【ワイヤレスジャパン2012】
通常の2倍以上速くなる「リンクアグリゲーション」とは


通常の端末(左)とリンクアグリゲーション対応アプリを導入した端末(右)。通信環境に応じて3GとWiMAXを切り替え

 KDDIブースの先端技術を紹介するコーナーでは「リンクアグリゲーション」が紹介されている。これは、携帯電話のネットワーク(3Gネットワーク)に加えて、街中にあるWi-Fiスポット、各地で展開するWiMAXなど、異なる無線通信技術のうち、最適な無線通信を利用できるようにするもの。

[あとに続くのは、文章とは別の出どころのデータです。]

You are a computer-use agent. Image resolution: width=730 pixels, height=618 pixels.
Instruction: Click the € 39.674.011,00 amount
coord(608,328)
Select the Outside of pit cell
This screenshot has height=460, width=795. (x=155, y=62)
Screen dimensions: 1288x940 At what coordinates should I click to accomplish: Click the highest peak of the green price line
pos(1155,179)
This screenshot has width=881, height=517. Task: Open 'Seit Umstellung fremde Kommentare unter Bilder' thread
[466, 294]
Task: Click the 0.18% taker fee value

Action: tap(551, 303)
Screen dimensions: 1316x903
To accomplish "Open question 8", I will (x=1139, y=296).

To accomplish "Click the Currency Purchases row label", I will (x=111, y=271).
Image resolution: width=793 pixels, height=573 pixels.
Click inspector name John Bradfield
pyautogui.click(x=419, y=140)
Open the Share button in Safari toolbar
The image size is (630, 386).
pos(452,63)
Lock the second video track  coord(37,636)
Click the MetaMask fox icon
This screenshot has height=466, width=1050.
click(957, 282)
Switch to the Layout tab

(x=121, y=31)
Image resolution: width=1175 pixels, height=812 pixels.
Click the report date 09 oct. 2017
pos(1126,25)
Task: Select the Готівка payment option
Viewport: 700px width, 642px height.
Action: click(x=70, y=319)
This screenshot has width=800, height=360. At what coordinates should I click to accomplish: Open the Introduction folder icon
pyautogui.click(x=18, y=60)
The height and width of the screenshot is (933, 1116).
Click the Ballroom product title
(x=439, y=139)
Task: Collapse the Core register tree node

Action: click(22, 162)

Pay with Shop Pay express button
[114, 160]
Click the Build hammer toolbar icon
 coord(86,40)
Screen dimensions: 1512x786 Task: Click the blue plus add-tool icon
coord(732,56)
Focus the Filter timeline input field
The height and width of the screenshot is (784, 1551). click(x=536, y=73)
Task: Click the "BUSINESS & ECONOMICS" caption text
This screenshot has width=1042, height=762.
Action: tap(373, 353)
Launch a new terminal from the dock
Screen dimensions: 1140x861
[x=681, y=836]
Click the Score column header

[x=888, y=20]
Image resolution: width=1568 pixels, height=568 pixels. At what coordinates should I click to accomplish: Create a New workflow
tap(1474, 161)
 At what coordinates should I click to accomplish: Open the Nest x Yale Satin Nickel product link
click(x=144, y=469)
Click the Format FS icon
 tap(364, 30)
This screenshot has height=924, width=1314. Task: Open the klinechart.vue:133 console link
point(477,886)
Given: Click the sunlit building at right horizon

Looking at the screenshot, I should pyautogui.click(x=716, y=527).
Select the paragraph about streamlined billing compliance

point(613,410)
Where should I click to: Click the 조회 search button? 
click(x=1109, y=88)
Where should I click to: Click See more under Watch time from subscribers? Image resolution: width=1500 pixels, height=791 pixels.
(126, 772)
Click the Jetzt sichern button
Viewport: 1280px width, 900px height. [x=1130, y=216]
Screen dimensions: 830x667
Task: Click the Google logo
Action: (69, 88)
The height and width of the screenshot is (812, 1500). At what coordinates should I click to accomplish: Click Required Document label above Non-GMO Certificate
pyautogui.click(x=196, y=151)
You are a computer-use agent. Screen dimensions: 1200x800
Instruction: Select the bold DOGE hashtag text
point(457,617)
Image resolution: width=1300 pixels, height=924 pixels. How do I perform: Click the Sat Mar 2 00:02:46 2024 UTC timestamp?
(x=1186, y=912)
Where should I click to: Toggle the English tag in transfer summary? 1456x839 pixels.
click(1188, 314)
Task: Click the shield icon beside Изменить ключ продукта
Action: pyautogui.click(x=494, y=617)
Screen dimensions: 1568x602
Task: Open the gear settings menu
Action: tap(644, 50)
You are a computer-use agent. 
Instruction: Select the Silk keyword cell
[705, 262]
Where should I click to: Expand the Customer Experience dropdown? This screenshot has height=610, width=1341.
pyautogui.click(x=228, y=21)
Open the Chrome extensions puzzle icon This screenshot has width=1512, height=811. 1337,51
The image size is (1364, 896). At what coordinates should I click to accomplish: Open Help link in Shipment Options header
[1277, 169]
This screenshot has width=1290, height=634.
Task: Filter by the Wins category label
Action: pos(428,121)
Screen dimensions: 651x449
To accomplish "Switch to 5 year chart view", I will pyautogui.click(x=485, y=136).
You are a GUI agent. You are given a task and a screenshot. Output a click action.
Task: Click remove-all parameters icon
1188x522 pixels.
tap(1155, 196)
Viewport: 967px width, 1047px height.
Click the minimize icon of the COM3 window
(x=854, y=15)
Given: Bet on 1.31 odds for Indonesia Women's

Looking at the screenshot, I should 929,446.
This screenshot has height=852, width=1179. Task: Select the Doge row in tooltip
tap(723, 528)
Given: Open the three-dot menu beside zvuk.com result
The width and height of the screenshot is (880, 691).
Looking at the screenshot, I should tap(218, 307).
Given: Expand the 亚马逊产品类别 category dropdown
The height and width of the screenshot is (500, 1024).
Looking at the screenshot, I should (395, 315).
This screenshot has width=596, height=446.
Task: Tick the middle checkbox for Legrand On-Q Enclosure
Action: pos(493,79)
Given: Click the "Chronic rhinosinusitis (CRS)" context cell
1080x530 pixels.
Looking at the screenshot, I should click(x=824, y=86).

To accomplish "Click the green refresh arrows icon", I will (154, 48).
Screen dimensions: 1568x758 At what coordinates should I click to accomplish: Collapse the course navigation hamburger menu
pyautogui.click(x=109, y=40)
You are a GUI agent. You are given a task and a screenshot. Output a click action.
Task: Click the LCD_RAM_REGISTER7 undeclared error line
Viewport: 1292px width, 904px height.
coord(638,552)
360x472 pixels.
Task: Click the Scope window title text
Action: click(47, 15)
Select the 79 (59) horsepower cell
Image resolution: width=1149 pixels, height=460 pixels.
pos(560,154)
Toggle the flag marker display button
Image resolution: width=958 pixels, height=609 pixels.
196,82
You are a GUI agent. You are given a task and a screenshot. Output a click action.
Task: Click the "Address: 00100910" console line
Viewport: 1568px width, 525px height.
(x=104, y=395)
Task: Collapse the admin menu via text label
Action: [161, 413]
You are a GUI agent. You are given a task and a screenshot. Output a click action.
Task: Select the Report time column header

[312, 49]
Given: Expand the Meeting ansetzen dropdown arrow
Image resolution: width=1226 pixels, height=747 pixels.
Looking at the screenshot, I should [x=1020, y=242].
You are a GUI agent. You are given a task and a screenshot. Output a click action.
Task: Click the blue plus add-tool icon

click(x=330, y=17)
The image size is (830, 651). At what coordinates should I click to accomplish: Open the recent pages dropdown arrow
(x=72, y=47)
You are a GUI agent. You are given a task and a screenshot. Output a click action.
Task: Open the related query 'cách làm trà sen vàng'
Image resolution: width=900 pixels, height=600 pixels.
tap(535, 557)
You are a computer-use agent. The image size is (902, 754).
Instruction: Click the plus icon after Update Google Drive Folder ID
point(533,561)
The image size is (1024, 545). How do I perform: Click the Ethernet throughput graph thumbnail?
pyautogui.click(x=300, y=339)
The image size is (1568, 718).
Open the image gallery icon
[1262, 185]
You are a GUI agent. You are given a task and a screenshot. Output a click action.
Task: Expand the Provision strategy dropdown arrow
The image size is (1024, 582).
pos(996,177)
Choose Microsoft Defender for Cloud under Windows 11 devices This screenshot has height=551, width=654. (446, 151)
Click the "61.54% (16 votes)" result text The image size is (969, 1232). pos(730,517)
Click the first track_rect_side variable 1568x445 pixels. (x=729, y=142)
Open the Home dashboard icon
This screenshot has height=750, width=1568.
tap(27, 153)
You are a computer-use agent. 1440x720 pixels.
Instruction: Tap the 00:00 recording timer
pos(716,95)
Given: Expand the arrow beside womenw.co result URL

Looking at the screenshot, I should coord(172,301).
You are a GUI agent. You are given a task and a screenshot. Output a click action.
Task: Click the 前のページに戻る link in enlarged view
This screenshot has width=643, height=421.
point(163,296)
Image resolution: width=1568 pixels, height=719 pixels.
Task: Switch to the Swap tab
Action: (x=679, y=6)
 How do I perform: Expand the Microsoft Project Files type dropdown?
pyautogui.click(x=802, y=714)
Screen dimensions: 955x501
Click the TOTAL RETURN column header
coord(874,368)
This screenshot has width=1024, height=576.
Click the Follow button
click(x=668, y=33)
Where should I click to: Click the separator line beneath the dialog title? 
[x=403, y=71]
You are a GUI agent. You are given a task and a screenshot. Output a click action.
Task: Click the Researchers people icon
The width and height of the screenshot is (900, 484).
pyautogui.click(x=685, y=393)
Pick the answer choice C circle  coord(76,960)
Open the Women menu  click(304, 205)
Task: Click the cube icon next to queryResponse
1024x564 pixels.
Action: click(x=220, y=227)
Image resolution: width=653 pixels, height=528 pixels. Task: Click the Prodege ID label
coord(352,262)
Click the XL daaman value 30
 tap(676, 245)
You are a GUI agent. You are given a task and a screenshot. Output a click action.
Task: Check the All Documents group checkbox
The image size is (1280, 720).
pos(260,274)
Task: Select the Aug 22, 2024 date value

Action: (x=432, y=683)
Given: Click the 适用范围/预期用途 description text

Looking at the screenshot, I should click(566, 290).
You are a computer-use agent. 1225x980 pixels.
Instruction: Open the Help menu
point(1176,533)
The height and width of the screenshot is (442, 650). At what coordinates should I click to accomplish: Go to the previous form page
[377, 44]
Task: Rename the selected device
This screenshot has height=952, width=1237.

 異なる無線通信技術が混在するネットワークは「ヘテロジニアスネットワーク」とも呼ばれることがある。また環境に応じて最適な通信方式を選択するという考え方は「コグニティブ無線」として研究が進められてきた。今回の「リンクアグリゲーション」は、KDDI研究所による総務省受託研究の一部とのことで、商用化の時期は未定だが、担当者によればヘテロジニアスネットワークにおけるコグニティブ無線の一種と言える、という。

 特徴となるのは、先述した複数の異なる無線通信を利用すること、またネットワーク側に専用装置は不要で、端末だけで実現できるということになる。利用中のアプリケーションにあわせ、電界強度、遅延などの要素から、たとえばWi-Fiスポットに近づくと3Gから切り替えるなど、最も適切な通信方式へ自動的に切り替えることで、たとえばダウンロード速度は、屋内(静止時)で平均2.4倍、電車など屋外(移動時)は平均2.2倍、高速になった。ただ、通信技術や通信環境に応じて結果は変化するため、「必ず○倍速くなる」といった表現はできないという。

 現在は、ダウンロードおよびアップロードに関して、ある程度、確立された状態とのことだが、携帯電話で利用できる通話やWebブラウジングといったアプリケーション向けの判定基準(通信方式を自動切り換えする基準)はまだ確立されておらず、今後の課題とのこと。